== Excerpted records

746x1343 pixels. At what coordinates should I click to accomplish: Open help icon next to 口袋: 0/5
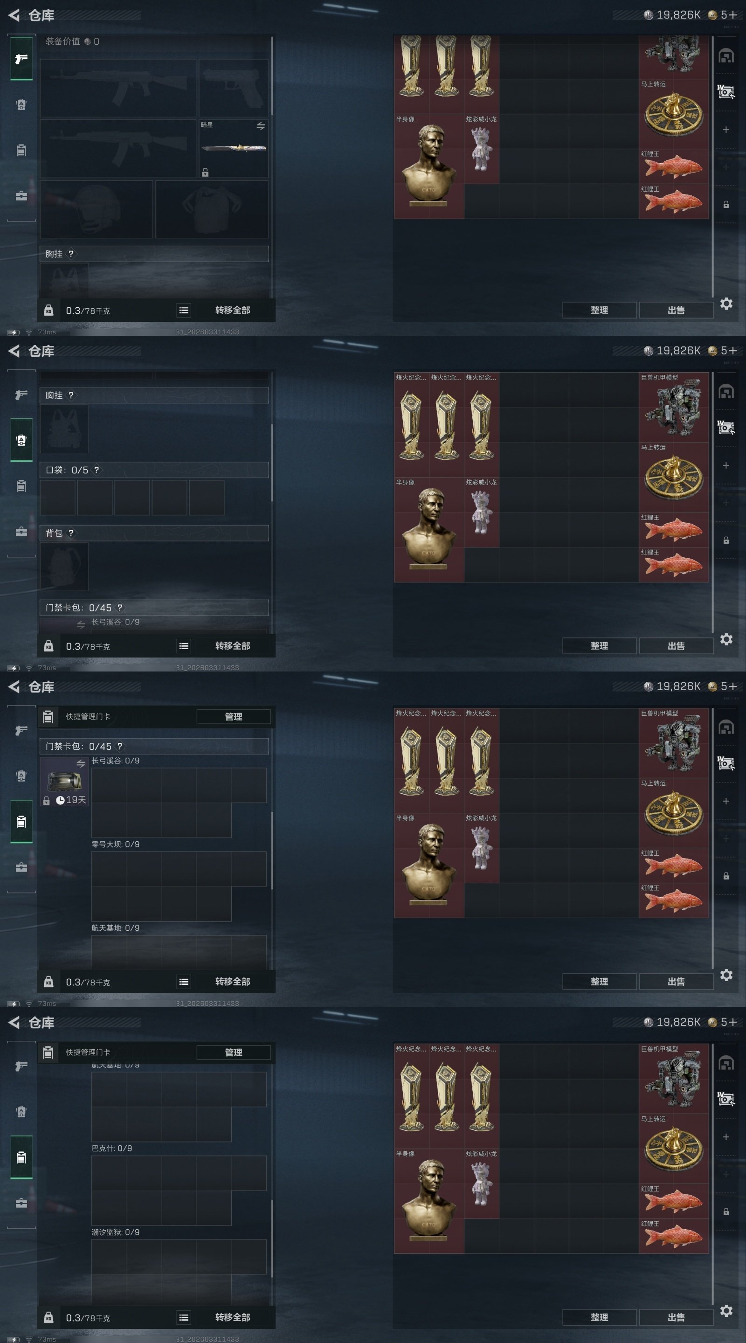click(96, 470)
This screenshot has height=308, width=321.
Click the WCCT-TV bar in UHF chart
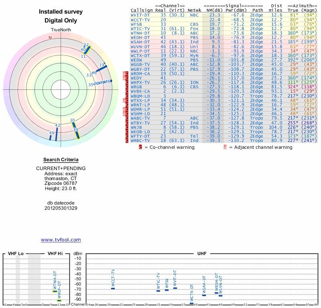[x=113, y=288]
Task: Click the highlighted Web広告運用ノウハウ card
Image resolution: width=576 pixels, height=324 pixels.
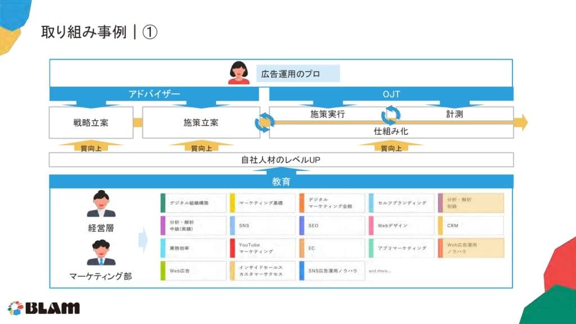Action: (471, 248)
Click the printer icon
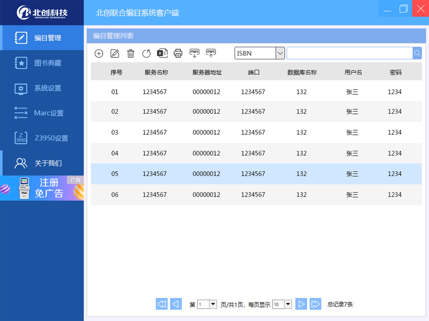The image size is (429, 321). point(178,54)
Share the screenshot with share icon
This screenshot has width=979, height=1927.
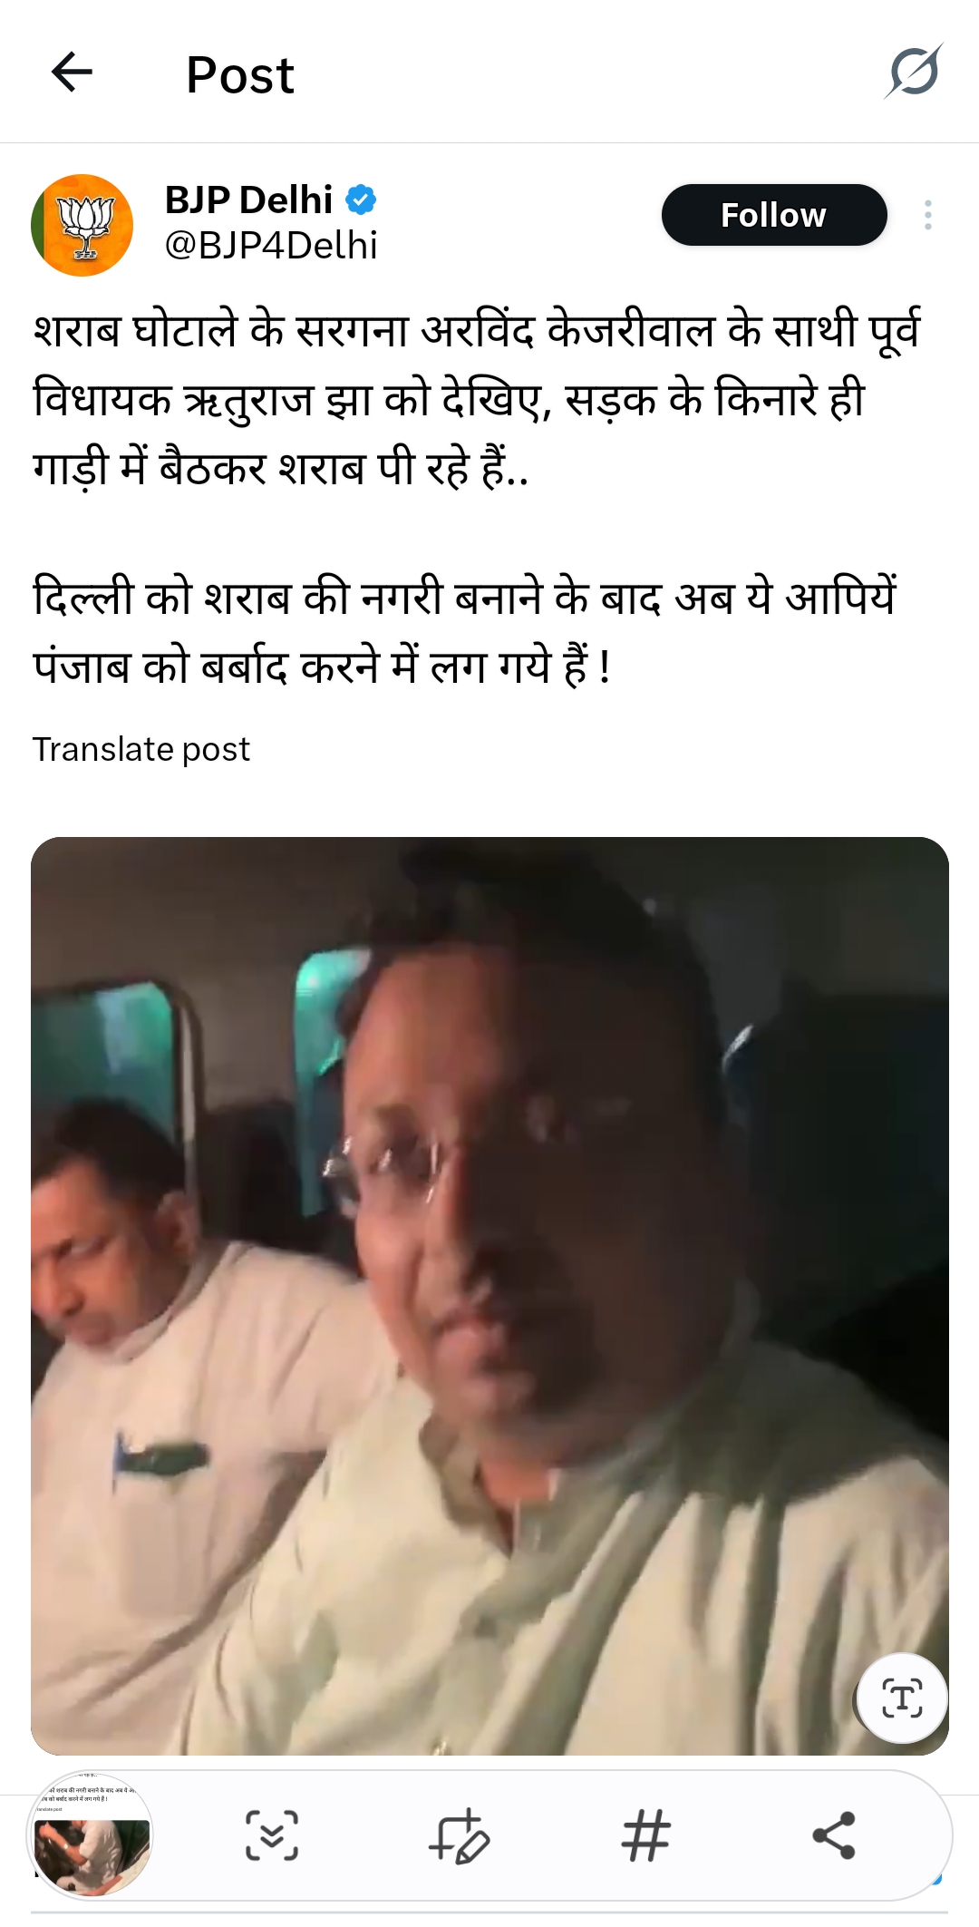pos(834,1835)
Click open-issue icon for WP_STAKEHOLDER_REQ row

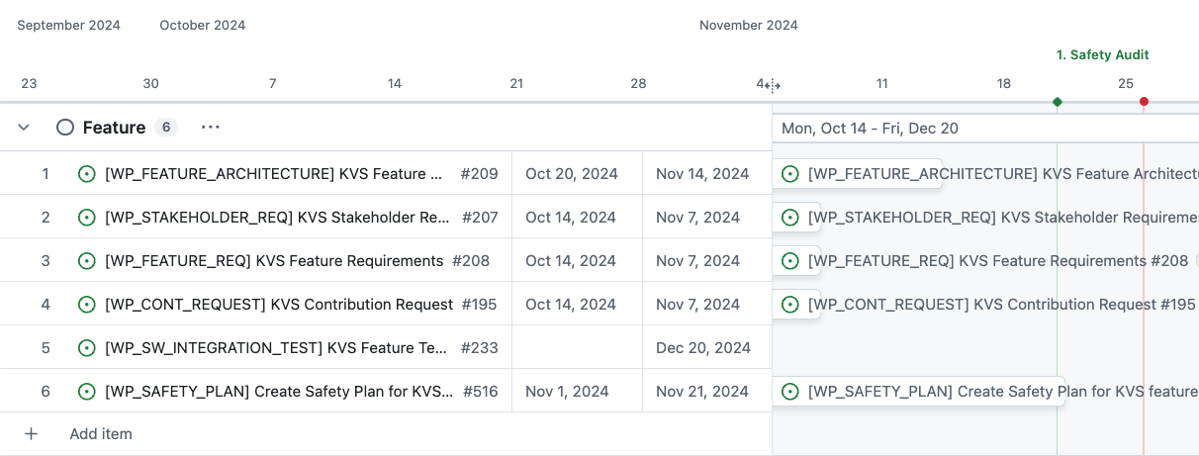click(x=87, y=218)
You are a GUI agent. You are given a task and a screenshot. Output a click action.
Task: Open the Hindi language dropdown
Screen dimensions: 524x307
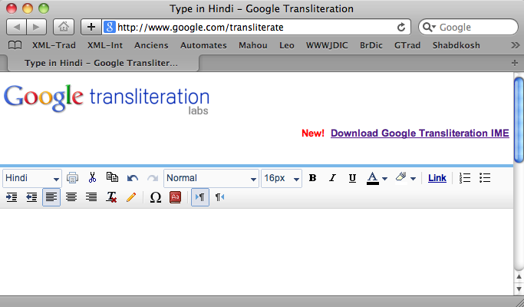pyautogui.click(x=31, y=178)
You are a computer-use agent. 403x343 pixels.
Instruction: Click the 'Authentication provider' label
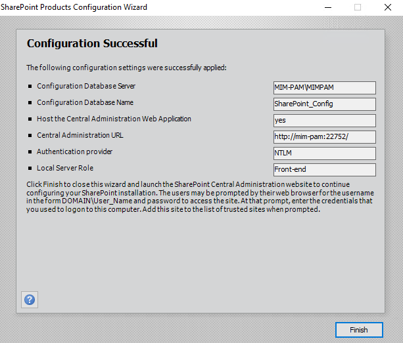click(x=74, y=151)
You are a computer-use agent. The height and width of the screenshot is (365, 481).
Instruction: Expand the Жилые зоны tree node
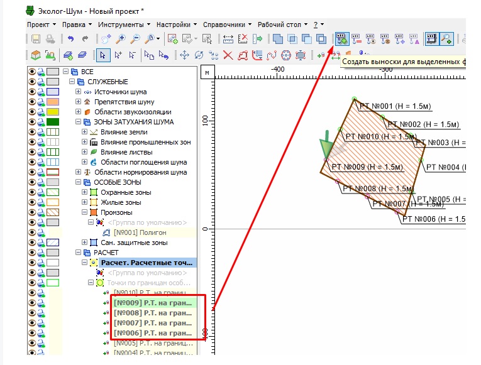tap(85, 202)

====

- [Task directions]: Output all of the data exactly as it stands, minus any images.

- [Output of the exercise]:
746x1343 pixels. At what coordinates should I click to accomplish: Open help icon next to 口袋: 0/5
click(96, 470)
This screenshot has height=308, width=321.
Click the WCCT-TV bar in UHF chart
[x=113, y=288]
Task: Click the highlighted Web広告運用ノウハウ card
Image resolution: width=576 pixels, height=324 pixels.
Action: (471, 248)
Click the printer icon
The image size is (429, 321). point(178,54)
Share the screenshot with share icon
This screenshot has width=979, height=1927.
pos(834,1835)
Click open-issue icon for WP_STAKEHOLDER_REQ row

click(x=87, y=218)
You are a GUI agent. You are given a task and a screenshot. Output a click action.
Task: Open the Hindi language dropdown
Screen dimensions: 524x307
pyautogui.click(x=31, y=178)
You are a computer-use agent. 403x343 pixels.
Instruction: Click the 'Authentication provider' label
click(x=74, y=151)
You are a computer-use agent. The height and width of the screenshot is (365, 481).
Instruction: Expand the Жилые зоны tree node
tap(85, 202)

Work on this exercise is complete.